Geographies of Language: An interview with John Jesurun

by John Jesurun

in Artistry & Artistic Innovation,National Conference

Post image for Geographies of Language: An interview with John Jesurun

(This post is a part of the Artistic Innovation blog salon curated by Caridad Svich for the 2013 TCG National Conference: Learn Do Teach in Dallas).

CARIDAD SVICH: I think if you were to ask people on the street what they thought of when they heard the word “innovation,” the response might be something along the lines of something to do with technology. So much, after all, of the technological progress in this, the digital age, has been in that area. I would hazard, that unless someone were thinking about 3D technology in film and CGI, motion-capture or other aspects of animation in film, the word “theatre” or “live performance” would rarely come up. But, of course, as practitioners in the field, we strive for excellence and personal, creative innovation, I hope, every day.

When I first came upon your work, it was on the page. It was the play White Water in the TCG publication On New Ground. I never had seen anything quite like that play. I was smitten with it and baffled by it (on the page). in a good way. It haunted me. I was a grad student in theatre at the time. in my first year of grad school, and I had no idea what this beautiful text was, but I knew it was different and that it knocked me off my seat and hit me hard. The innovation for me was visible on the page in terms of structure, use of language – the poetry of it and the possibilities the language offered to re-think everyday life.

Now I would guess that when most people think about your work, they think of your design – scenic/media – first. Perhaps before the poetry of your language. They think about the images and your manipulation of them. That’s just a guess. But we live in a visual culture and often images do come first for folks. However, I can’t help but think that even on the page without copious photographic accompaniment, your manipulation of language is what startles me and continues to wake me up as an artist. All to say: innovation with language. How we hear it in the theatre/performance. How we are conditioned to hear it. And how meaning and form shift before us as spectators of your work because of your use of language. Can you talk about this? In terms of the evolution of your work? Or projects in which you are currently involved?

SUPPLIED INFORMATION:

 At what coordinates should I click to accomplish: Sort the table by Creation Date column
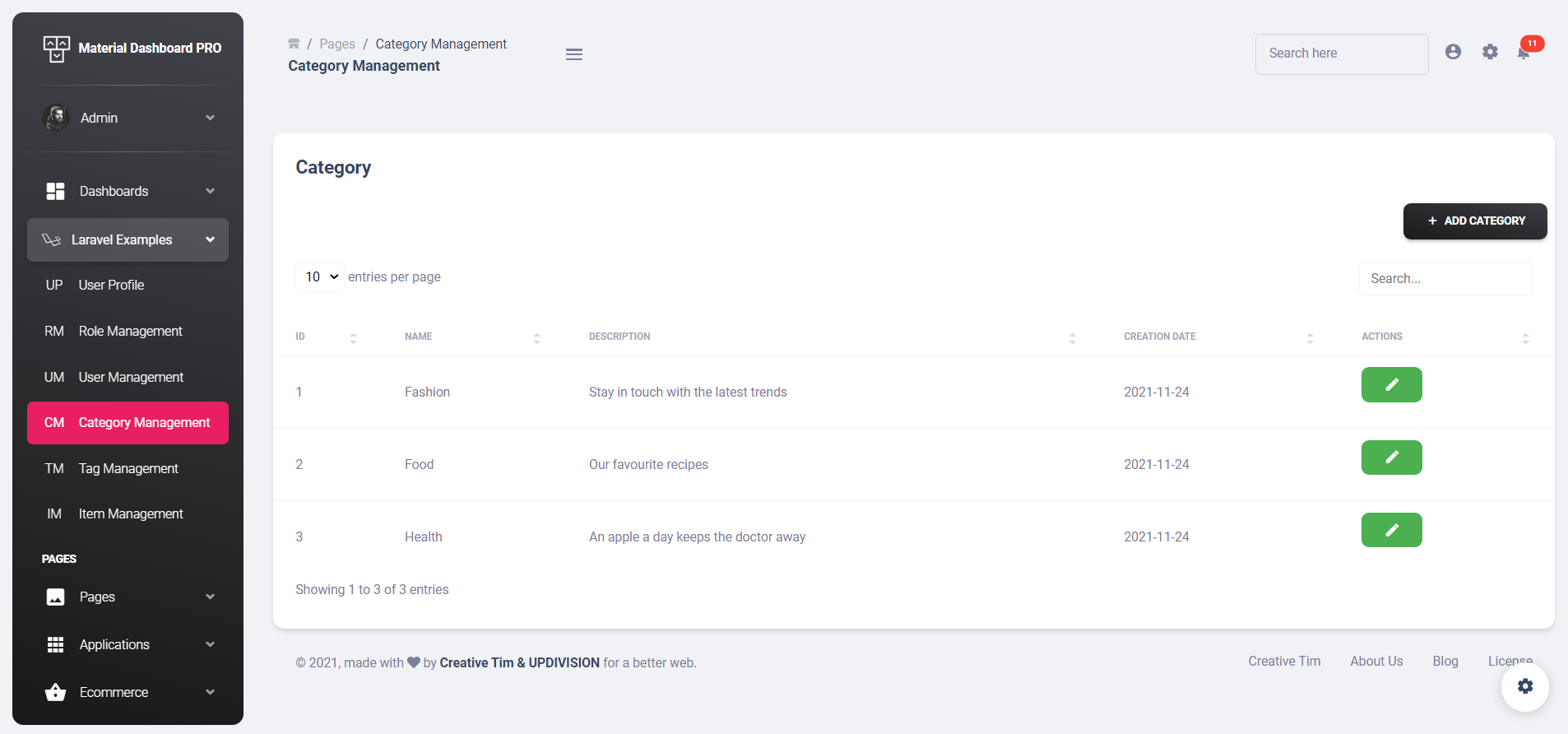[1218, 337]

WHAT NEEDS TO BE DONE: Please sum up the interview excerpt in two sentences. The lines aren't needed for this.

SOLUTION FOR THIS TASK: In a post for the Artistic Innovation blog salon of the 2013 TCG National Conference, Caridad Svich tells John Jesurun that she first met his work on the page, in the play White Water, and found its structure and use of language innovative. She guesses that most people think of his scenic and media design first, says his manipulation of language is what startles her, and asks him to talk about innovation with language in his work.